Deciphering syslog facilities

Anyone with experience configuring Cisco routers is no doubt familiar with the following console message:

 %SYS-5-CONFIG_I: Configured from console by console

This message appears (if console logging is enabled) whenever global configuration mode is exited. Similarly, you've probably noticed this pair of messages whenever opening an interface:

%LINK-3-UPDOWN: Interface FastEthernet0/0, changed state to up
%LINEPROTO-5-UPDOWN: Line protocol on Interface FastEthernet0/0, changed state to up

These are syslog messages, generated by events on the router. If remote logging is configured (with the logging host command), these messages are sent to a centralized syslog server for archival and analysis. Syslog archives are typically integrated with a network management service for correlation with other events.

The human-friendly text of most messages is easy enough to interpret, but the beginning string of each takes a bit of explanation. The string beginning with the percent sign (%) consists of three parts:

• Cisco facility (and optional subfacility on certain platforms)
• Syslog severity level
• Mnemonic

The facility indicates the device, protocol, or software module which generated the message. IOS 12.4 includes several hundred facilities, listed here. These are Cisco-specific values, not to be confused with the facility types used by the Syslog protocol itself (IOS uses syslog facility LOCAL7 by default).

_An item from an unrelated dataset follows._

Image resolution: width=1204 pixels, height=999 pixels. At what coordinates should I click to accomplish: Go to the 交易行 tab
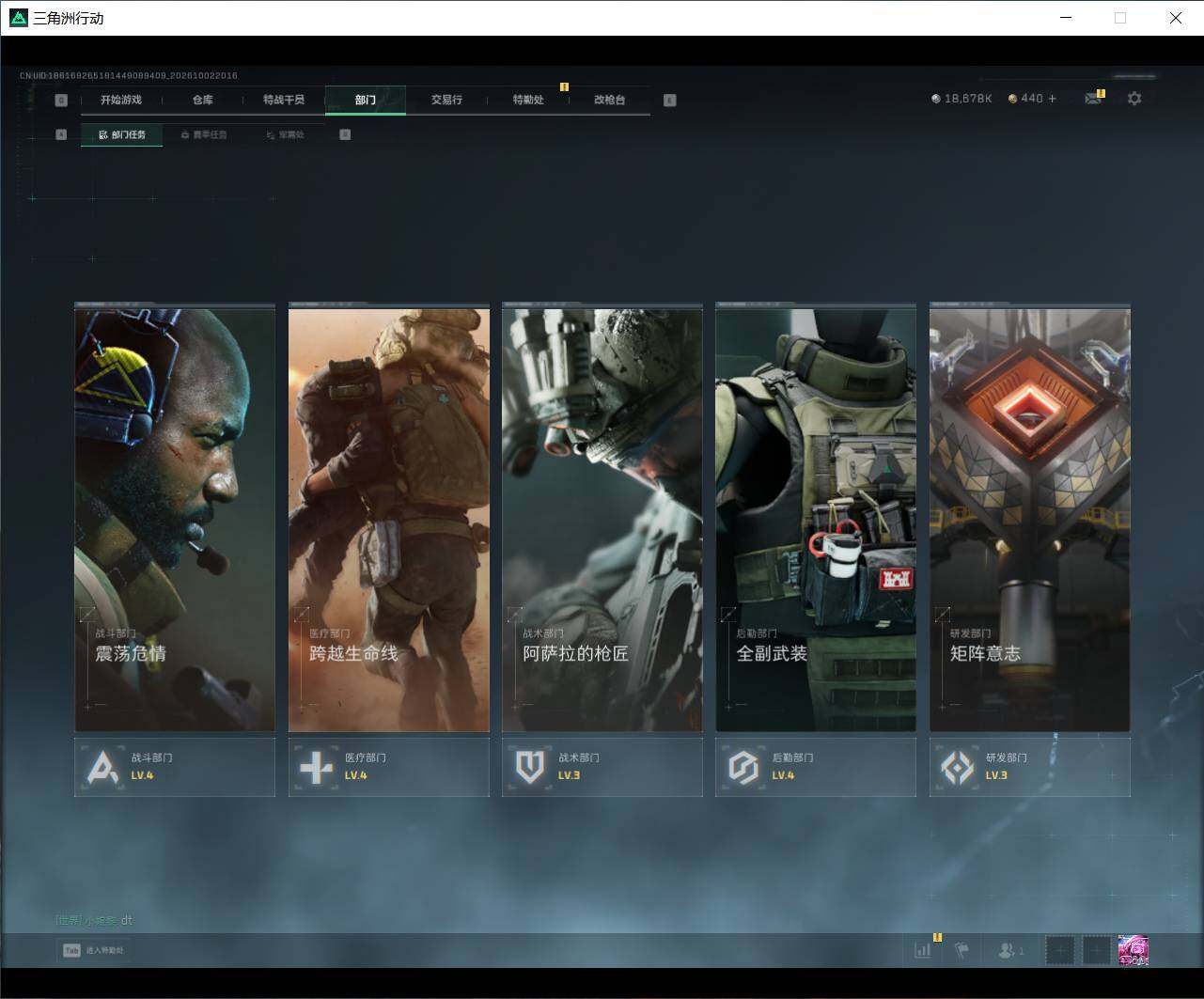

The severity level is a single digit from 0 to 7, indicating the severity of the message. The severity levels are:

• 0 - Emergency
• 1 - Alert
• 2 - Critical
• 3 - Error
• 4 - Warning
• 5 - Notification
• 6 - Informational
• 7 - Debugging

The mnemonic is simply a short code which serves to identify the error message. It allows for quick reference of a message without having to refer to the entire output. All of these mnemonics, along with their applicable facilities, can be referenced in these two volumes.